Please echo the records from the line containing "You are a computer-use" through the line containing "click(x=52, y=441)", both included, and leave the pictures out of your answer.

------ GIVEN RECORDS ------

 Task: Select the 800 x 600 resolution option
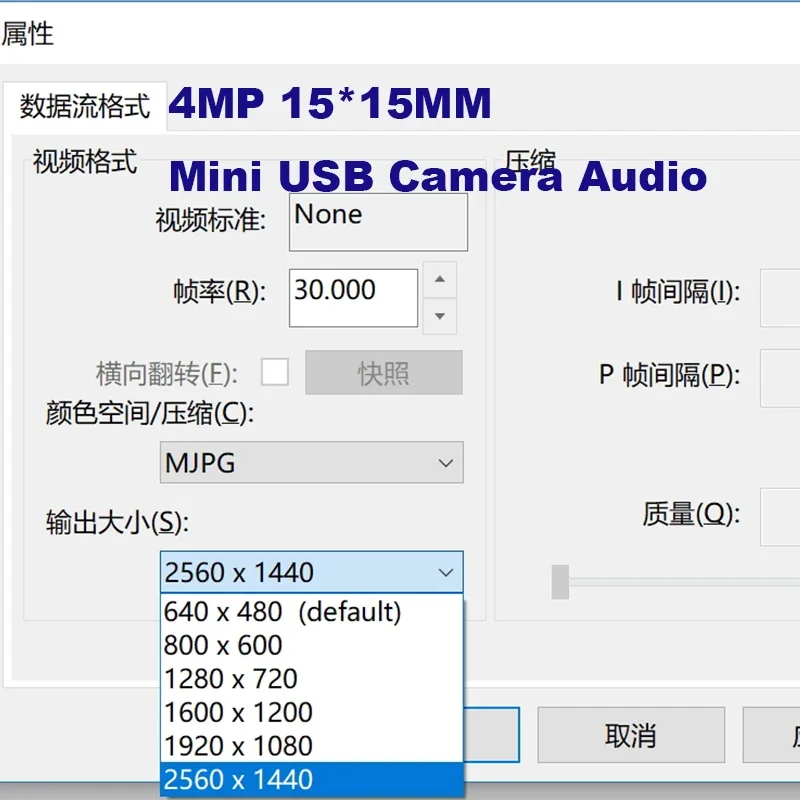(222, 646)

------
------ GIVEN RECORDS ------

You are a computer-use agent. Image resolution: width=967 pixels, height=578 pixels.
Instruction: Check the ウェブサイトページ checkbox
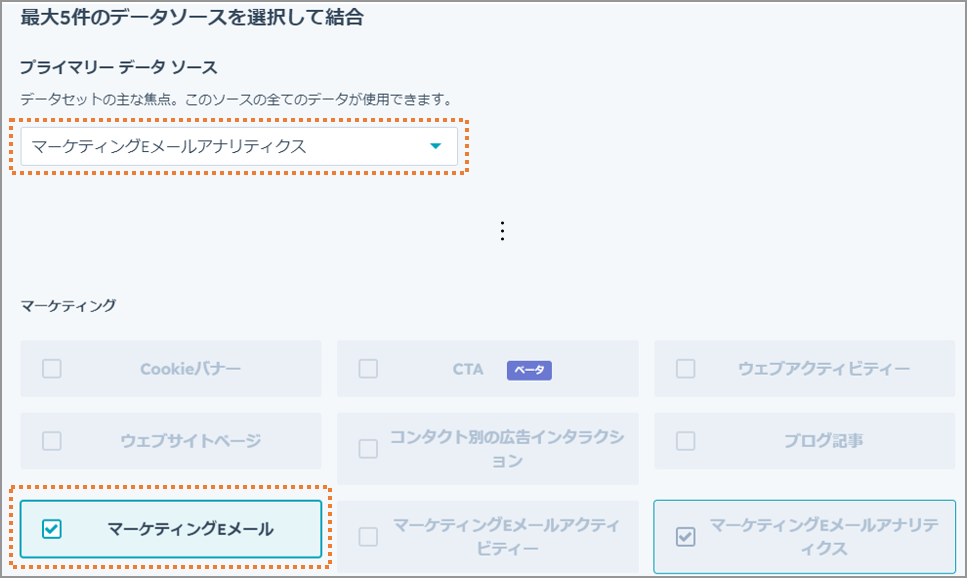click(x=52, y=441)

------

## FINAL ANSWER
You are a computer-use agent. Image resolution: width=967 pixels, height=578 pixels.
Instruction: Check the ウェブサイトページ checkbox
click(x=52, y=441)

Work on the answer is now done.